First, H/W hydronic zone valves are not approved for steam, and cant be used.

Risers usually are for steam vents or steam system vacuum breakers depending on type of system however neither one will last long if they see water. Condensate is supposed to drain back.

Couple thoughts

1. System pressure is too high. Except for vacuum or vapor systems, recommended pressure is no more than 1 PSI for every 18" from water line to bottom of header, too much and pressure backs up the return line affecting condensate return.
2. Trap downstream in combination with another is allowing live steam to blow back-wards.
3. Improper piping during remodel (lack of experience is evident by using hydronic zone valve).


----------



## Lifer (Nov 23, 2010)

ZL700 said:


> First, H/W hydronic zone valves are not approved for steam, and cant be used.
> 
> Risers usually are for steam vents or steam system vacuum breakers depending on type of system however neither one will last long if they see water. Condensate is supposed to drain back.
> 
> ...


 
So how to fix it ? remove second steam trap , and use proper zone valve?

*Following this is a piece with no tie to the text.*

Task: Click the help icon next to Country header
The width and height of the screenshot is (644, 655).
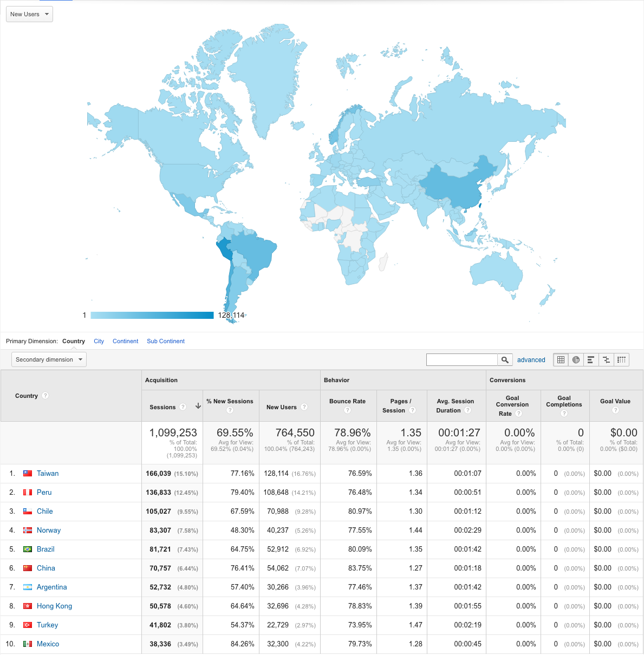Action: pos(45,396)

I'm just askin , never seen a steam system , just interested



Lifer...


----------



## ZL700 (Dec 8, 2009)

Proper advice requires a visit, or good pictures with a diagram

HW zone valve $65, proper steam $200, and special order for most, now you know why they used it.


----------



## Airgap (Dec 18, 2008)

ZL700 said:


> First, H/W hydronic zone valves are not approved for steam, and cant be used.
> 
> Risers usually are for steam vents or steam system vacuum breakers depending on type of system however neither one will last long if they see water. Condensate is supposed to drain back.
> 
> ...


He could be looking at a pneumatic steam control valve. Which would be very common. If this is the case and the condensate has any lift on it, it will leave condesate in the coil or return. This could be part of the problem. 

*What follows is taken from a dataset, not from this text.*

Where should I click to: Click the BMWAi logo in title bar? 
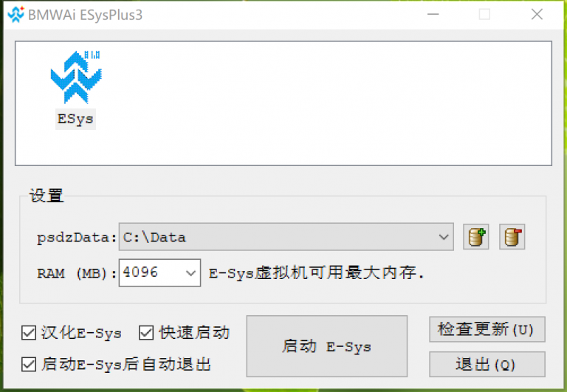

Every time the valve opens up it will hammer like crazy.


----------



## ZL700 (Dec 8, 2009)

Airgap said:


> He could be looking at a pneumatic steam control valve. Which would be very common. If this is the case and the condensate has any lift on it, it will leave condesate in the coil or return. This could be part of the problem.
> 
> Every time the valve opens up it will hammer like crazy.


Yea, but when someone states regular Honeywell zone valve, I picture V8000 or V5000 series hydronic.


----------



## Airgap (Dec 18, 2008)

ZL700 said:


> Yea, but when someone states regular Honeywell zone valve, I picture V8000 or V5000 series hydronic.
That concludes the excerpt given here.